= Task requirements =
Output the listing exactly, leaving nothing out.

= Listed records =

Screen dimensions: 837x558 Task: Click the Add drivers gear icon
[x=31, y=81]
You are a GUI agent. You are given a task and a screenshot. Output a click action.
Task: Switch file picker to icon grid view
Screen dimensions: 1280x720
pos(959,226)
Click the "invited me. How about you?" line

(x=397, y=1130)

= Output of the exercise =
Screen dimensions: 837x558 Task: Click the Add drivers gear icon
[x=31, y=81]
You are a GUI agent. You are given a task and a screenshot. Output a click action.
Task: Switch file picker to icon grid view
Screen dimensions: 1280x720
pos(959,226)
Click the "invited me. How about you?" line

(x=397, y=1130)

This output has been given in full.